In Avengers: Age of Ultron the audience learned that Clint had a secret family, that he kept as far away from his super-spy and Avenging life as possible.
And from that point onwards Clint’s characters was re-contextualised into the Hawkeye we all know and love after several MCU movies; a family man who just wants to retire, but also can’t bring himself to stay out of the superhero game.
And in short, the Hawkeye series just gives us more of that – but this time there is also a deeper look at the struggle Clint goes through, in particular in how he’s dealing with his actions as Ronin during the blip, and how those actions metaphorically and literally come back to haunt him.
But as well as Clint Barton, the Hawkeye series gives us another purple wearing archer in Hailee Steinfeld’s Kate Bishop.
Kate is perfectly established in her first few scenes, which once again bring us back to 2012 and the events of The Avengers. There, a young Kate sees Hawkeye saving the day during the Chitauri attack.
The show then takes Kate from a small girl being inspired by an Avenger into a world-class fighter and archer, who coincidentally enough gets caught up in some Hawkeye antics. Over the course of the season, the show turns Kate into a full-on (not so super) superhero.
Kate is a perfect MCU hero, but more specifically her chemistry with Clint and how they both clash and yet work together is a great dynamic to centre the show around.
On top of the two Hawkeyes, and a full origin arc for Kate, we also get the MCU version of the Tracksuit Mafia, the return of Kingpin, and a lot of Yelena Belova.
Vincent D’Onofrio’s brief return as Kingpin is amazing, and was telegraphed pretty well throughout the series, but was perfectly executed, even if it did end a little too ambiguously for my taste.
His return (along with a certain cameo in Spider-Man: No Way Home) all seems to point towards some kind of Daredevil project in the works at Marvel.
But the real crux of a lot of the tension and drama in the latter part of the season is the return of Florence Pugh as Yelena Belova.
Her appearance gives the audience, but Yelena and Clint as well, a real goodbye to Natasha Romanoff in the MCU. But the best result of her appearance is the blooming friendship between the new Black Widow and the new Hawkeye.
It’s unclear whether Yelena and Kate will reunite in some kind of upcoming Young (ish) Avengers movie, or in a new team-up Disney+ series, or even just for a second season of Hawkeye, but it’s safe to say that no matter how we get it, it can’t come soon enough.
The way the two play off each other, and can’t help but like each other despite drastically different goals is pure joy to watch on screen, and will surely be the basis of some kind of MCU project in the near future.

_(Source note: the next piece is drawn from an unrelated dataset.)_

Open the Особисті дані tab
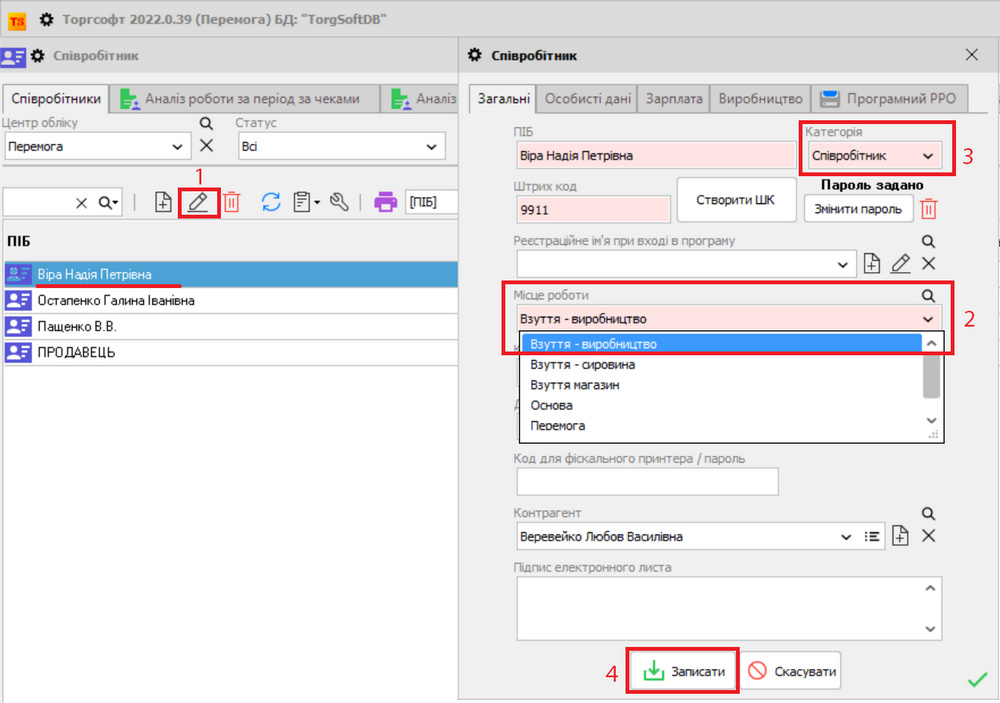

As a series, Hawkeye has a great pace throughout and builds up its mystery, heroes, and villains really well over the course of its somewhat short six-episode run.
One of the more intriguing parts of the show is the end, where I would have put money on Hawkeye being killed, or at least seriously injured so that he couldn’t be Hawkeye anymore, meaning he had to pass the mantle on to Kate.
Instead, the show ends pretty openly, and although I liked it and it was a nice ‘Christmassy’ finale, it did feel like it ended a little abruptly and flat for the main heroes themselves. But that’s probably just because I wanted more and a more dramatic post-credits scene than an extended look at Rogers the Musical (which was admittedly great).
Overall Hawkeye stands out as one of the stronger Disney+ Marvel shows. The series delivers more of the Hawkeye MCU fans know and love with Clint Barton, as well as debuting a brand new version for the next phase of the MCU with Kate Bishop. Across its six episodes, Hawkeye tells a nice, relatively low stakes story that also manages to bring together threads from several corners of the MCU and wrap them up into a nice, arrow filled, Christmasy bow.